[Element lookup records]
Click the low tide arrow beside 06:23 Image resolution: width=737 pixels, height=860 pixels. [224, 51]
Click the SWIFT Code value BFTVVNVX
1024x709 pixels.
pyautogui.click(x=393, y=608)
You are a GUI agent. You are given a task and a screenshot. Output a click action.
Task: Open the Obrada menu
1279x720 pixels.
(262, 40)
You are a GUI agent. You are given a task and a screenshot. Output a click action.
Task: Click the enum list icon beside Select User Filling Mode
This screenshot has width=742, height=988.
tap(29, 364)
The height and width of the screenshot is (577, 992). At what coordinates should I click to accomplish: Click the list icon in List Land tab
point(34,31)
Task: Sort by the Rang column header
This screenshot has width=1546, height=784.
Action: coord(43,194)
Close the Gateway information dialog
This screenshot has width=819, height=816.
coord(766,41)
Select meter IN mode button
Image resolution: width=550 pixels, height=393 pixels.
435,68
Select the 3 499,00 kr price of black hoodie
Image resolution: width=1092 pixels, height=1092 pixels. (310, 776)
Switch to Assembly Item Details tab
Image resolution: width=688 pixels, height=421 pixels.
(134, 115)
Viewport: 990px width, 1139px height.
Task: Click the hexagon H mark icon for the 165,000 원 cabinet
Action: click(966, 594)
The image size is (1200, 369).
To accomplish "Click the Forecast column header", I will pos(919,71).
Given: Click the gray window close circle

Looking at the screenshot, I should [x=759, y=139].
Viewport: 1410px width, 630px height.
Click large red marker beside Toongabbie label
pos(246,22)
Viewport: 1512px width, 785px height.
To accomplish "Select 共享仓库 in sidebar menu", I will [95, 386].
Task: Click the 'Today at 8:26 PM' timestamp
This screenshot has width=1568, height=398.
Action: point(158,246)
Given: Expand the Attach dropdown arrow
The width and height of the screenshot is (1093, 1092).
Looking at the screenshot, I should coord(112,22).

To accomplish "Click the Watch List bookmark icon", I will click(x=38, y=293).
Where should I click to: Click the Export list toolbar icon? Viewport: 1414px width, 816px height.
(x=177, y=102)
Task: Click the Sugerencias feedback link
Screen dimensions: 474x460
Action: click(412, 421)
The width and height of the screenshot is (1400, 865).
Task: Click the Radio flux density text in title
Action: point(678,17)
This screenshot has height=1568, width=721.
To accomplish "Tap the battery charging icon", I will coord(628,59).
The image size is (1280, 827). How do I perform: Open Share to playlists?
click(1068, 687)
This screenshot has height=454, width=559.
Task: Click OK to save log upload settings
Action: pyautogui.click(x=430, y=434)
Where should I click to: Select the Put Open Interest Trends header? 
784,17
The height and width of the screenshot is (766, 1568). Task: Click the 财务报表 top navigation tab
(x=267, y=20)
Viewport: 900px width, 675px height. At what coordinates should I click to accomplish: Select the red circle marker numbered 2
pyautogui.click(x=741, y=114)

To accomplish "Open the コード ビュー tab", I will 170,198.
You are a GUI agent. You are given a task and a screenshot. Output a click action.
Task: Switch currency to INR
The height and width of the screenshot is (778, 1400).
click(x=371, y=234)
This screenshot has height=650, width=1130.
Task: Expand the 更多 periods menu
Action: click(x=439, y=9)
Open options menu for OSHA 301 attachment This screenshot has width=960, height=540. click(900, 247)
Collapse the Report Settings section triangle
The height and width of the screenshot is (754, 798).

Objective: Rewrite the records above, replacing every "GUI agent" with "GUI assistant" and keeping everything else unchanged.

Reply to the exercise:
Click the low tide arrow beside 06:23 Image resolution: width=737 pixels, height=860 pixels. [224, 51]
Click the SWIFT Code value BFTVVNVX
1024x709 pixels.
pyautogui.click(x=393, y=608)
You are a GUI assistant. You are given a task and a screenshot. Output a click action.
Task: Open the Obrada menu
1279x720 pixels.
(262, 40)
You are a GUI assistant. You are given a task and a screenshot. Output a click action.
Task: Click the enum list icon beside Select User Filling Mode
This screenshot has width=742, height=988.
tap(29, 364)
The height and width of the screenshot is (577, 992). At what coordinates should I click to accomplish: Click the list icon in List Land tab
point(34,31)
Task: Sort by the Rang column header
This screenshot has width=1546, height=784.
Action: coord(43,194)
Close the Gateway information dialog
This screenshot has width=819, height=816.
coord(766,41)
Select meter IN mode button
Image resolution: width=550 pixels, height=393 pixels.
435,68
Select the 3 499,00 kr price of black hoodie
Image resolution: width=1092 pixels, height=1092 pixels. (310, 776)
Switch to Assembly Item Details tab
Image resolution: width=688 pixels, height=421 pixels.
(134, 115)
Viewport: 990px width, 1139px height.
Task: Click the hexagon H mark icon for the 165,000 원 cabinet
Action: click(966, 594)
The image size is (1200, 369).
To accomplish "Click the Forecast column header", I will pos(919,71).
Given: Click the gray window close circle

Looking at the screenshot, I should [x=759, y=139].
Viewport: 1410px width, 630px height.
Click large red marker beside Toongabbie label
pos(246,22)
Viewport: 1512px width, 785px height.
To accomplish "Select 共享仓库 in sidebar menu", I will [95, 386].
Task: Click the 'Today at 8:26 PM' timestamp
This screenshot has width=1568, height=398.
Action: point(158,246)
Given: Expand the Attach dropdown arrow
The width and height of the screenshot is (1093, 1092).
Looking at the screenshot, I should coord(112,22).

To accomplish "Click the Watch List bookmark icon", I will click(x=38, y=293).
Where should I click to: Click the Export list toolbar icon? Viewport: 1414px width, 816px height.
(x=177, y=102)
Task: Click the Sugerencias feedback link
Screen dimensions: 474x460
Action: click(412, 421)
The width and height of the screenshot is (1400, 865).
Task: Click the Radio flux density text in title
Action: point(678,17)
This screenshot has height=1568, width=721.
To accomplish "Tap the battery charging icon", I will coord(628,59).
The image size is (1280, 827). How do I perform: Open Share to playlists?
click(1068, 687)
This screenshot has height=454, width=559.
Task: Click OK to save log upload settings
Action: pyautogui.click(x=430, y=434)
Where should I click to: Select the Put Open Interest Trends header? 
784,17
The height and width of the screenshot is (766, 1568). Task: Click the 财务报表 top navigation tab
(x=267, y=20)
Viewport: 900px width, 675px height. At what coordinates should I click to accomplish: Select the red circle marker numbered 2
pyautogui.click(x=741, y=114)

To accomplish "Open the コード ビュー tab", I will 170,198.
You are a GUI assistant. You are given a task and a screenshot. Output a click action.
Task: Switch currency to INR
The height and width of the screenshot is (778, 1400).
click(x=371, y=234)
This screenshot has height=650, width=1130.
Task: Expand the 更多 periods menu
Action: click(x=439, y=9)
Open options menu for OSHA 301 attachment This screenshot has width=960, height=540. click(900, 247)
Collapse the Report Settings section triangle
The height and width of the screenshot is (754, 798).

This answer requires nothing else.